Skip to the content.

Running a mongodb replica set in two availability zones may not as stable as you might think

When you run a mongodb replica set, you need at least three instances. One of them can be an arbitor. Let’s imagine that you have one instance P in the availability zone X and the other instance Q and the arbitor R in the availability zone Y.

At the start P is the primary. When Q fails, nothing happens and P continues working properly. When P fails, it fails over to Q. So far so good.

What happens when the entire X fails? Of course, it fails over to Q. Then, what happens when the entire Y fails. You may expect nothing will happen, but it’s not true.

When Y fails, Q and R have gone away, and surprisingly, P resigns the primary, and no primary will be elected.

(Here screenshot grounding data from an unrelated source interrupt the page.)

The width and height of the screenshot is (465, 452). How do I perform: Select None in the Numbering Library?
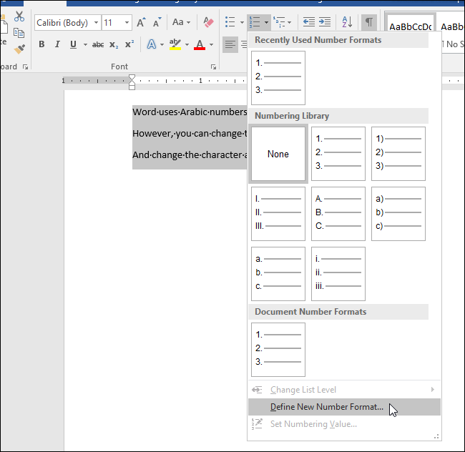pyautogui.click(x=278, y=154)
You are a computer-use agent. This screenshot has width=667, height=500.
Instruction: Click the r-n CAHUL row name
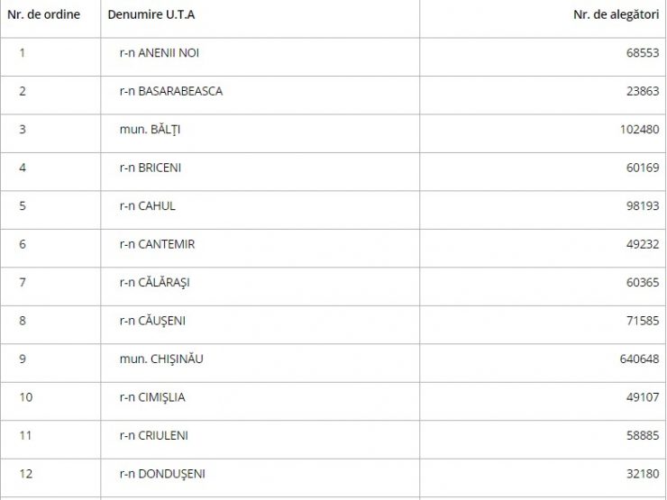click(147, 205)
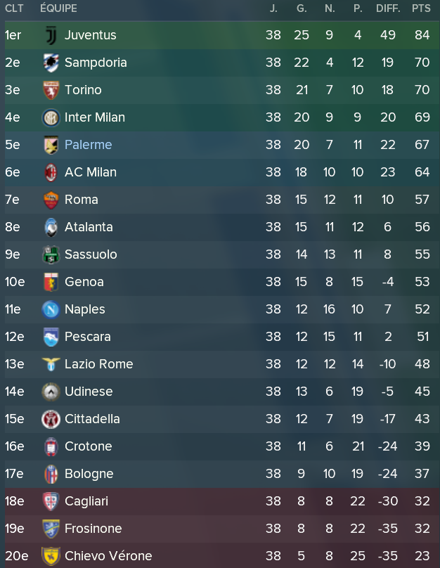Image resolution: width=440 pixels, height=568 pixels.
Task: Click the Udinese club badge
Action: point(51,392)
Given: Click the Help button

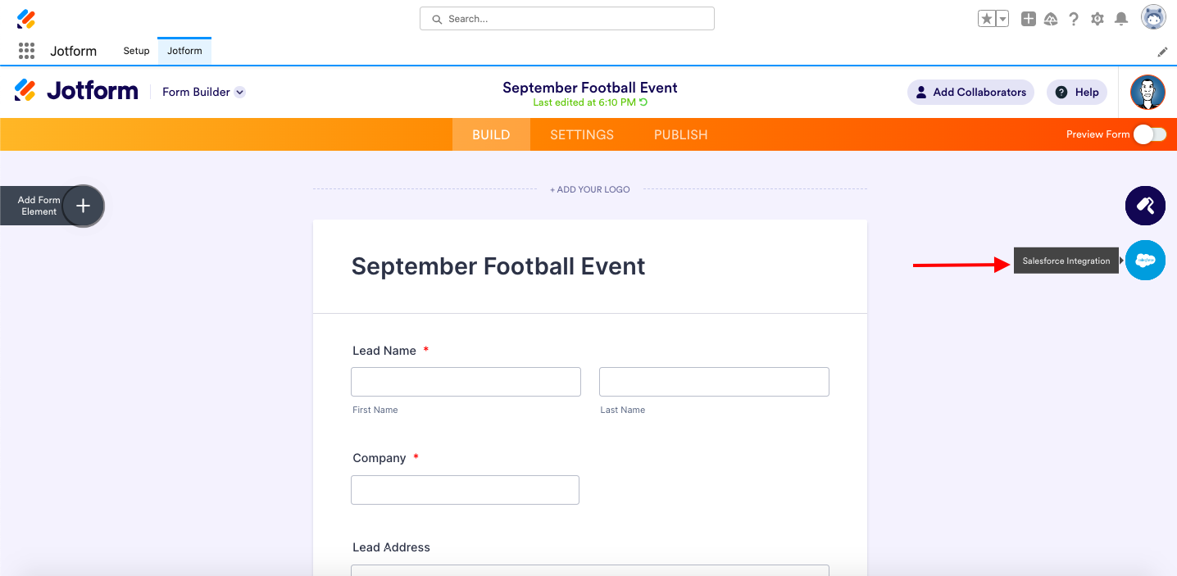Looking at the screenshot, I should 1077,92.
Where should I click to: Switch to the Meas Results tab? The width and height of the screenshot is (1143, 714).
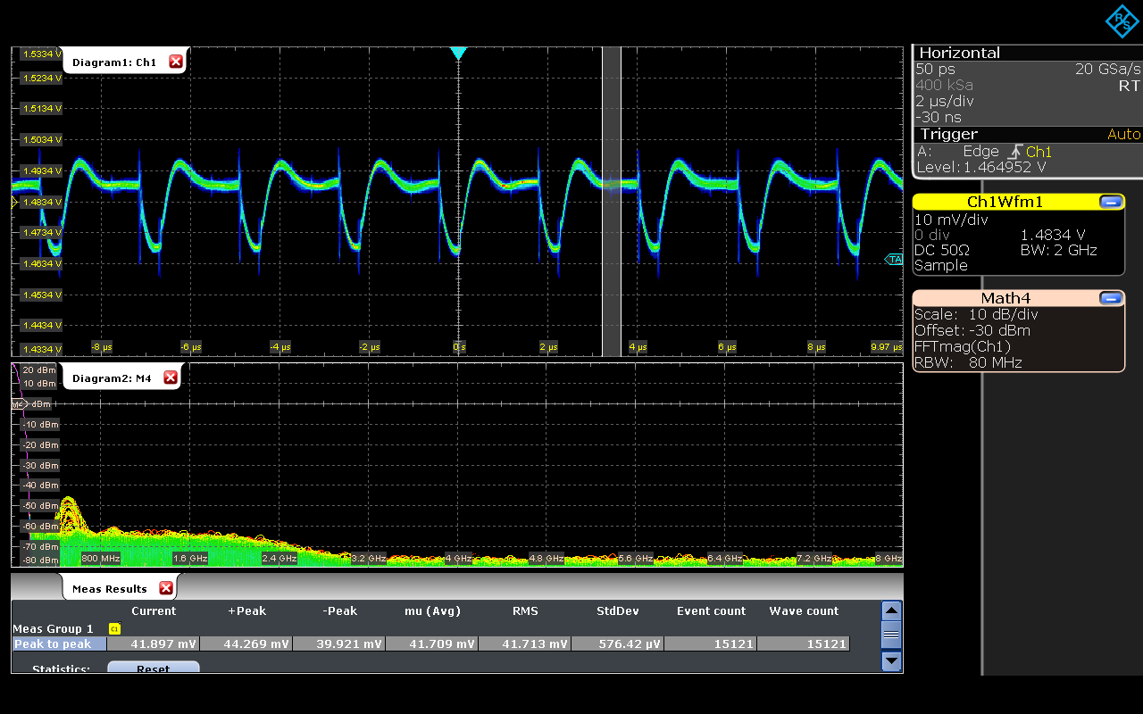(x=109, y=589)
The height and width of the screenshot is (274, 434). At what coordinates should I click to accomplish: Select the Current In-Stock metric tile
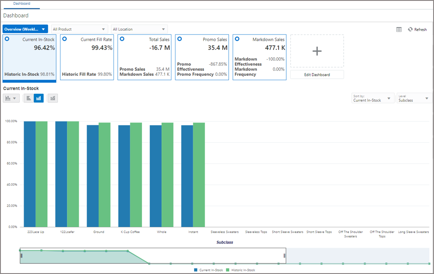pyautogui.click(x=29, y=57)

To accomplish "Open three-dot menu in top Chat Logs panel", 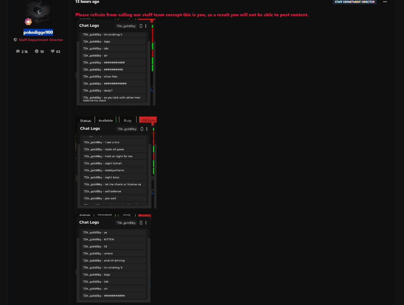I will pyautogui.click(x=146, y=26).
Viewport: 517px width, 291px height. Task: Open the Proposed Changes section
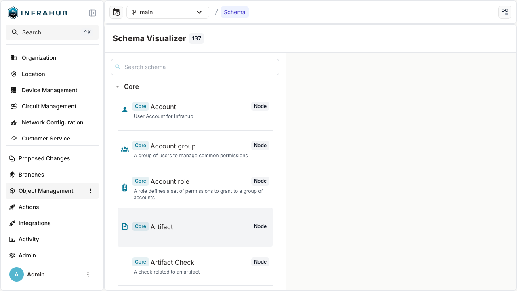click(x=44, y=158)
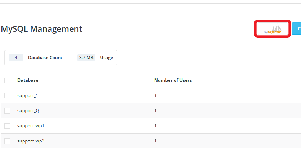Click the 3.7 MB usage badge
This screenshot has width=301, height=148.
(86, 58)
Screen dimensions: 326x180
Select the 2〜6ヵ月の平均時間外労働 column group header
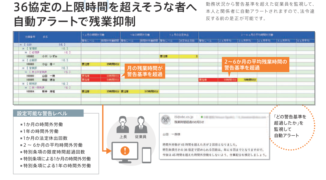(257, 35)
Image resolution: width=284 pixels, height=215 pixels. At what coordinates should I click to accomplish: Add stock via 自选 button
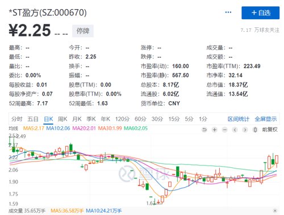[261, 13]
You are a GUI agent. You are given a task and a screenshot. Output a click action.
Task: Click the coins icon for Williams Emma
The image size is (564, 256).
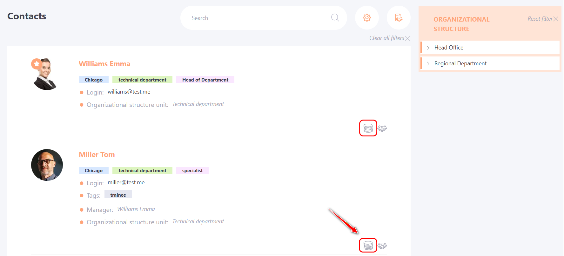pos(368,128)
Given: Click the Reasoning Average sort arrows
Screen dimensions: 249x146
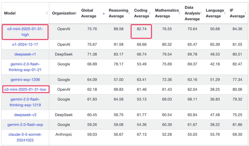Looking at the screenshot, I should pos(130,13).

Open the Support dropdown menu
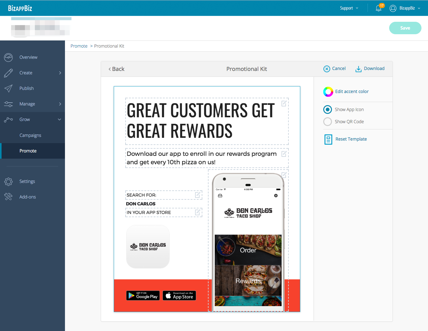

This is because an instance needs to be connected to more than half of the instances in the replica set to be a primary. Now, there are three instances in the replica set, but P connects to no instances. So P cannot be a primary.

This behavior is intended so that it won’t elect multiple primaries when the network between X and Y fails but all instances are running. Without this rule, both P and Q will be primaries, and clients can write to both instances randomly.

You can move R to another availability zone Z to avoid this. In this case, P and R are connected even when Y fails, so P will be elected as a primary.

Of course, P will resign when both Y and Z fail, but it’s less likely to happen.